Duck Breasts with Orange and Star Anise
Duck Breasts with Orange and Star Anise

Hello everybody, it’s me again, Dan, welcome to our recipe page. Today, I will show you a way to make a special dish, duck breasts with orange and star anise. It is one of my favorites. For mine, I’m gonna make it a little bit unique. This is gonna smell and look delicious.

This festive roast duck recipe is so easy to prepare and will be ready to serve in under an hour and a half. We eat this with cooked turnips and their tops, and mustard fruits. Get this keto seared duck breast with orange sauce recipe here.

Duck Breasts with Orange and Star Anise is one of the most favored of current trending foods in the world. It is enjoyed by millions every day. It’s easy, it is quick, it tastes delicious. They’re fine and they look fantastic. Duck Breasts with Orange and Star Anise is something that I’ve loved my whole life.

To get started with this particular recipe, we have to prepare a few ingredients. You can have duck breasts with orange and star anise using 9 ingredients and 10 steps. Here is how you can achieve it.

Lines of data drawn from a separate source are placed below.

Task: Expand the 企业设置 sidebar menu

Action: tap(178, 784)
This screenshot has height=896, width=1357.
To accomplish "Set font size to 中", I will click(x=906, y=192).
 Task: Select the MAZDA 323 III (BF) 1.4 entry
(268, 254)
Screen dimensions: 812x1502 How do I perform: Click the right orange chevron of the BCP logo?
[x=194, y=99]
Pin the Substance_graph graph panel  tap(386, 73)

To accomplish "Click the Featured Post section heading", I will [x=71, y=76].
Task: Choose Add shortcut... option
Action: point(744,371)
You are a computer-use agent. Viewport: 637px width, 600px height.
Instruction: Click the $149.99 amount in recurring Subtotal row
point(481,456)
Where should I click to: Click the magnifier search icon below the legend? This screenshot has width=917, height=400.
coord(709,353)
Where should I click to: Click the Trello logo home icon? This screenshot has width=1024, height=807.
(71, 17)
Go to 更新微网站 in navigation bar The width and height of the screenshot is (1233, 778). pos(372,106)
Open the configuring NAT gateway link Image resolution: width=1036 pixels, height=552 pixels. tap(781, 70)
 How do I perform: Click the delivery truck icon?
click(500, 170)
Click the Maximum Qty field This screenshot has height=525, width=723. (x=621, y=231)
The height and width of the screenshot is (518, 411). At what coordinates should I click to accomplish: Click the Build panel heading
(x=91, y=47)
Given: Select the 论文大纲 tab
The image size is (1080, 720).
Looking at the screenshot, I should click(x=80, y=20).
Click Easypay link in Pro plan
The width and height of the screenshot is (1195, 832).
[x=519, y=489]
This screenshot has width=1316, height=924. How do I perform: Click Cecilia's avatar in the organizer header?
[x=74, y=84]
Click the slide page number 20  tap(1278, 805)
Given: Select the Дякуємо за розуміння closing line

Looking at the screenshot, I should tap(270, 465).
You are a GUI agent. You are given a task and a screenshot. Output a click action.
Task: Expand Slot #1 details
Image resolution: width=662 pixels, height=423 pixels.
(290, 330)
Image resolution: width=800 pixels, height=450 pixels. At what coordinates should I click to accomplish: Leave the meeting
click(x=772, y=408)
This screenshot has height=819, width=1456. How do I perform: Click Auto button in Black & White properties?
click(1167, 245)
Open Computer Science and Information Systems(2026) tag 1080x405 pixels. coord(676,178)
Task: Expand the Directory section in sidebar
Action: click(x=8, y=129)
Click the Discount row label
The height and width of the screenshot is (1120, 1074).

The ingredients needed to make Duck Breasts with Orange and Star Anise:
  1. Take 1 whole duck with giblets
  2. Prepare 2 tsp fennel seeds
  3. Prepare 1 pinch dried chilli flakes
  4. Make ready 1 tsp ground cumin
  5. Make ready 1 tsp coarsely ground black pepper
  6. Get 1/2 tsp coarse sea salt
  7. Take 2 oranges
  8. Take splash white wine
  9. Get 2 star anise

Season both sides of breasts with salt and pepper. Tag Archives: Seared duck breast with blood orange and star anise. Pairing duck breast with seasonal fruit is always a winner. In the midst of citrus fruit season, this is an update to the French classic duck à l´orange: Pan frying Remove most of the duck fat from the pan (and save it for your next batch of roast potatoes).

Steps to make Duck Breasts with Orange and Star Anise:
  1. I was going to take photos of the process but it was so quick I was done before I knew it. There are lots of videos on YouTube on how to do this, so if you feel unsure of how to start I'd suggest watching one. First remove the legs, cutting gently through the skin and down towards the wings in both directions. Then gently cut the breasts away. Really, it's that easy.
  2. Keep an eye on the dog.
  3. Put the carcass, giblets and all the scraps, including skin and fat in a large pan and cover with water. Bring to a boil and then simmer for an hour or so to make a lovely stock. Cool in a bowl and then put it in the fridge. Don't throw any of the fat away, you need it for duck confit, or roast potatoes.
  4. Crush the fennel seeds slightly and mix with chilli, cumin, pepper and salt. Score the skin on the breasts with a sharp knife in a criss cross pattern, without cutting into the meat. Preheat the oven to 200C/Gas 6.
  5. Rub the spice mixture into the skin and leave to sit for half an hour or so, longer if you can. Heat an ovenproof frying pan or skillet on a high heat with a little oil, and sear each side of the breasts. Transfer the pan to the oven and cook for about 15-20 minutes until the skin is crisp and golden. You can do this under a hot grill too, or carry on cooking on the stove top.
  6. While the duck is cooking grate the zest from the oranges and squeeze them into a jug, add the star anise.
  7. When the duck is almost cooked, remove from the pan and pour off most of the fat, don't throw it away! Put the pan back on a medium heat and add a splash of wine to deglaze the pan, stirring in the meat juices and crispy bits.
  8. Add the orange juice to the pan, and bubble it for 5 minutes or so, add salt and pepper if needed, then put the duck back in for a final 5 minutes and keep the sauce bubbling away until reduced. Remove the duck and allow to rest for 10 minutes.
  9. Bubble up the sauce until thick and gloopy. I added a teaspoon of honey to give it a sheen, but that's optional. Slice the duck and serve with the sauce on a bed of mashed sweet potato and carrot, and some greens.
  10. Use the duck stock and rendered fat to make duck confit https://cookpad.com/uk/recipes/542982-duck-confit and the stock to make a pilaf.

This should cover the duck breasts - if not, add Now add the star anise and ginger. Bring to the boil, then simmer very gently and cover. The heat should be very low. This is my take on duck à l'orange. Although very different from the classic dish, it uses similar flavor combinations.

So that’s going to wrap it up for this exceptional food duck breasts with orange and star anise recipe. Thank you very much for your time. I’m sure that you will make this at home. There is gonna be interesting food at home recipes coming up. Remember to save this page on your browser, and share it to your family, colleague and friends. Thank you for reading. Go on get cooking!